Integrated Electric Power Steering Motors and ECUs
The Smallest and Lightest Class of Power Packs in the World
Electric power steering motors—originally developed with reduced energy consumption in mind—are about to take another evolutionary leap. Responding to the need for more compact and lightweight automobile components, we have integrated our motors and electronic control units, resulting in a more space-efficient product. Furthermore, combining these previously separate components comes with a host of other benefits, including reduced manufacturing costs due to cutting down on assembly time. In addition, integrated motors and ECUs also eliminate the need for a connective medium, bypassing the problem of noise introduced by the wire harness acting as an antenna.
Completely integrating two separate products does not come without technical difficulties. The first issue that presented itself was how to deal with the combined problem of heat generated by the motor and the lack of a way for that heat to escape due to the integrated structure. This problem was further complicated by the reduced heat dissipation capability of the ECU's integrated circuits that need to be miniaturized together with the motor. The relatively large electrolytic capacitors, in particular, are negatively affected by heat and run the risk of drying up as the heat causes the electrolyte solutions to evaporate. Furthermore, solder joints, as well, are heavily affected by heat and may experience thermal fatigue leading to the appearance of internal microscopic cracks.
In order to overcome these problems, we have adopted the latest generation of compact low-impedance capacitors, allowing us to develop a layout that solves the heat issues by miniaturizing the other components—all while retaining high operational reliability. The solder-relate issues were overcome with composite materials and improvements to the shape of the solder lands.
Reduced size and weight is not the only benefit of our integrated motor/ECU power packs; we have also taken great care to improve their controllability as well. In order to improve steering feel and reduce noise and vibration, we have developed control methods that ensure that the steering assist torque produced by the motor is applied as smoothly and naturally as possible by minimizing cogging torque and torque ripple. Our first step was to gather data by equipping an actual automobile with one of our electronic power steering power packs and repeating basic maneuvers. Next, we explored the relation between the torque supplied by the EPS power pack and the steering feel and designed a set of suitable control logic algorithms. This process was then repeated several times in order to further refine the control logic. As a result, we succeeded in creating an integrated EPS power pack that is not only compact, but also capable of minimizing torque ripple and contributing to a natural steering feel with minimal noise and vibration.

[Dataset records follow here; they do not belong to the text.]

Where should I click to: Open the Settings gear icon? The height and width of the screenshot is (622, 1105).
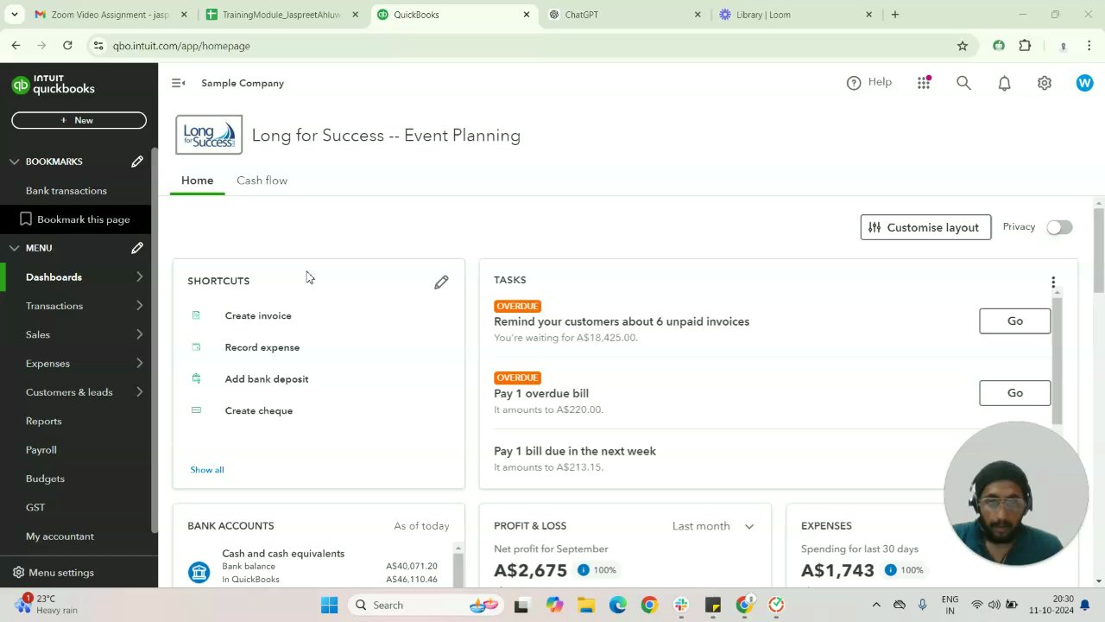click(x=1045, y=83)
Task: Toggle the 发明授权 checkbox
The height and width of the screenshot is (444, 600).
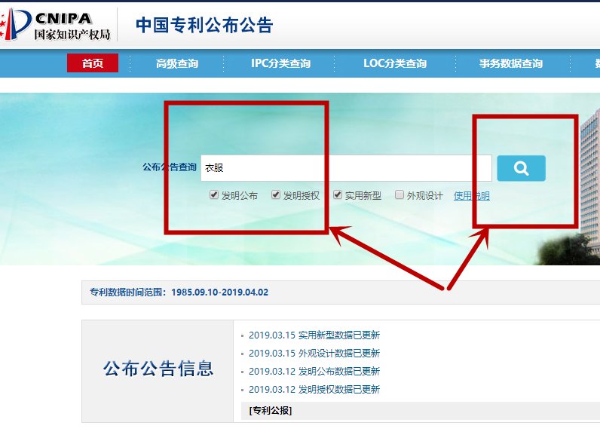Action: (x=277, y=195)
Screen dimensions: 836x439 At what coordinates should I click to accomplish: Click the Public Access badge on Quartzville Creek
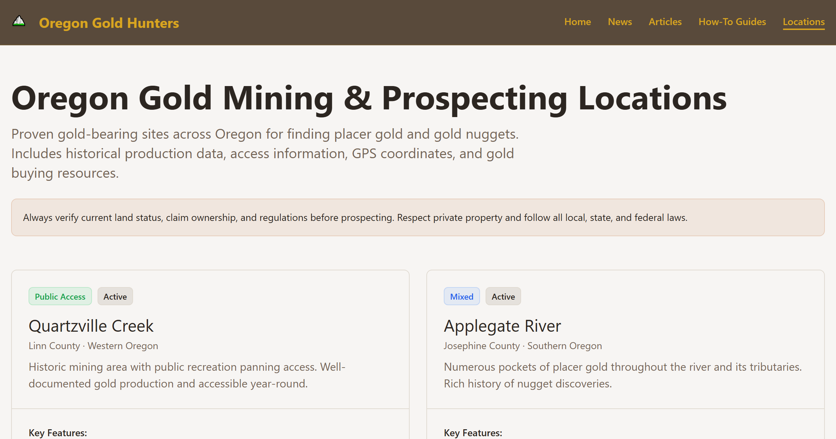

During the development of this product, we also had to overcome a number of other hurdles, such as issues related to the MR sensors used in place of conventional resolvers etc. Next, we would like to focus on support for autonomous driving. Fault-tolerance in case of breakdowns, seamless switching between human driving and computer driving—there are numerous problems left to be solved before widespread autonomous driving can become reality. However, innovation in this field is unlikely to slow down and our mission is to develop new products that reflect the latest trends in technology. We have already taken the steps from stand-alone components to modules and our electronic control capabilities have evolved from module level to system level. The challenges ahead of us are becoming increasingly more advanced. Looking forward, we strive to continue improving our technology in order to maintain our reputation as a reliable partner.